**Set problem 1:**
Answer these questions using the time management post:
(a) Which newspaper published the article the post discusses?
(b) Which blogger does the quoted paragraph cite?
(c) In the poster's experience, when do plans fail?
**Set problem 2:** Retype the time management post, starting at "Interesting article on" and ending at "to do them.".
**Set problem 3:** Continue the time management post from its last sentence.

**Document text:**
⁂

Interesting article on time management in the Guardian today...

http://www.guardian.co.uk/lifeandstyle/2008/aug/02/healthandwellbeing.psychology

S



It was interesting until I got to the last paragraph:

Quote
Better yet, where possible, avoid planning altogether. Use the "ready, fire, aim" approach, and correct course as you go along. As the blogger Steve Pavlina points out, the advantage is you quickly start getting real feedback. If you're starting a new business, say, you won't have to imagine how customers might respond to your adverts; you'll know. This approach also helps when it comes to those curious tasks that don't obey Hofstadter's law: the ones you fret about for weeks, but that end up taking 10 minutes. Sometimes, the secret to getting things done is just to do them.

This sounds like the type of rhetoric that you hear from people without real jobs, I'm afraid. Can you imagine pitching a business plan on this premise? How about a business case to stockholders, or a response to your utility company's bill?

There's an interesting nugget in the article, relative to our tendency to underestimate durations...but the answer isn't to ditch planning. The answer is to understand *why* the plans fall short, and drill down to the level of detail where the differences fall short. It's been my experience that plans fail when they lack sufficient detail - not vice versa.

⁂

**Material provided:**

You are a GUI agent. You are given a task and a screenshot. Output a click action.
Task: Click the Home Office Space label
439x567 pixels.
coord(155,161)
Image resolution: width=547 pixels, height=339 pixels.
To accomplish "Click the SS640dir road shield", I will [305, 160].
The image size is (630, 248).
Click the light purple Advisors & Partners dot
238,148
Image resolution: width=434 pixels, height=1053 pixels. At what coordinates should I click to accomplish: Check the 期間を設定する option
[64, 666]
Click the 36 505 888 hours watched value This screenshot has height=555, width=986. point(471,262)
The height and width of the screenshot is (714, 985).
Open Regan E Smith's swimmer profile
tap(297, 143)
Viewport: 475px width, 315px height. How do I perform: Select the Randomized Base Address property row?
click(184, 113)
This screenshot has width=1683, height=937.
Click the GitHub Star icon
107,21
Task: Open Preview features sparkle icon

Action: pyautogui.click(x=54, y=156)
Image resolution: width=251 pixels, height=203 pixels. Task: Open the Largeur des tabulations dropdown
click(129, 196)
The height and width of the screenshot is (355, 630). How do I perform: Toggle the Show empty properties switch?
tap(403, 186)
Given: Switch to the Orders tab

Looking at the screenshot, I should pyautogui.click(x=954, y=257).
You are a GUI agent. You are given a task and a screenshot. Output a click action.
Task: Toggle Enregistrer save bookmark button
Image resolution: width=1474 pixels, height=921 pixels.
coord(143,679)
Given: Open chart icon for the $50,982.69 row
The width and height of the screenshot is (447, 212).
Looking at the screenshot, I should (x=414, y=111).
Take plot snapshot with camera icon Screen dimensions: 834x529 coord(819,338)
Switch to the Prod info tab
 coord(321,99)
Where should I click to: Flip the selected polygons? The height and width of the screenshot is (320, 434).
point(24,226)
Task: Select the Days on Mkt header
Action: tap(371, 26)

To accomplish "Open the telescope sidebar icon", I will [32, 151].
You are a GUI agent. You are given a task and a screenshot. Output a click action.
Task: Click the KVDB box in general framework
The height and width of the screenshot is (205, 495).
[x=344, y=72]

⁂

**Answer 1:**
(a) The Guardian.
(b) Steve Pavlina.
(c) When they lack sufficient detail.

**Answer 2:**
Interesting article on time management in the Guardian today...

http://www.guardian.co.uk/lifeandstyle/2008/aug/02/healthandwellbeing.psychology

S



It was interesting until I got to the last paragraph:

Quote
Better yet, where possible, avoid planning altogether. Use the "ready, fire, aim" approach, and correct course as you go along. As the blogger Steve Pavlina points out, the advantage is you quickly start getting real feedback. If you're starting a new business, say, you won't have to imagine how customers might respond to your adverts; you'll know. This approach also helps when it comes to those curious tasks that don't obey Hofstadter's law: the ones you fret about for weeks, but that end up taking 10 minutes. Sometimes, the secret to getting things done is just to do them.

**Answer 3:**
Try this: write out a project plan for "getting ready in the morning." Identify every discreet task, independently of one another, and put a time estimate next to it. Sequence them, and add up the duration.

$20 says that your estimate comes out 40-50% higher than what you ACTUALLY do. Reason? At a certain level of granularity, your planning mind underestimates your execution mind. Seriously. You might guess that it takes you a minute and a half to dry off after getting out of the shower (ladies, forgive me), but in actual practice, it's more like 45 seconds. That's a 45 second difference - but a 100% inaccuracy.

Stacked, it's big.

Consider the massive construction project. So it takes ~6 weeks to pour the foundation. Okay. Drill down another level, and watch what happens. It takes ~1 day to arrange the contract, another day to mark out the lines, two days to acquire concrete...

There's fat in there - guaranteed. But you don't get it until you reach the right level of specificity in your plan.

It's my $.02, but after working in large-scale manufacturing (shipbuilding) for the last six years, and having managed multiple projects of major complexity, I believe this to be 100% true.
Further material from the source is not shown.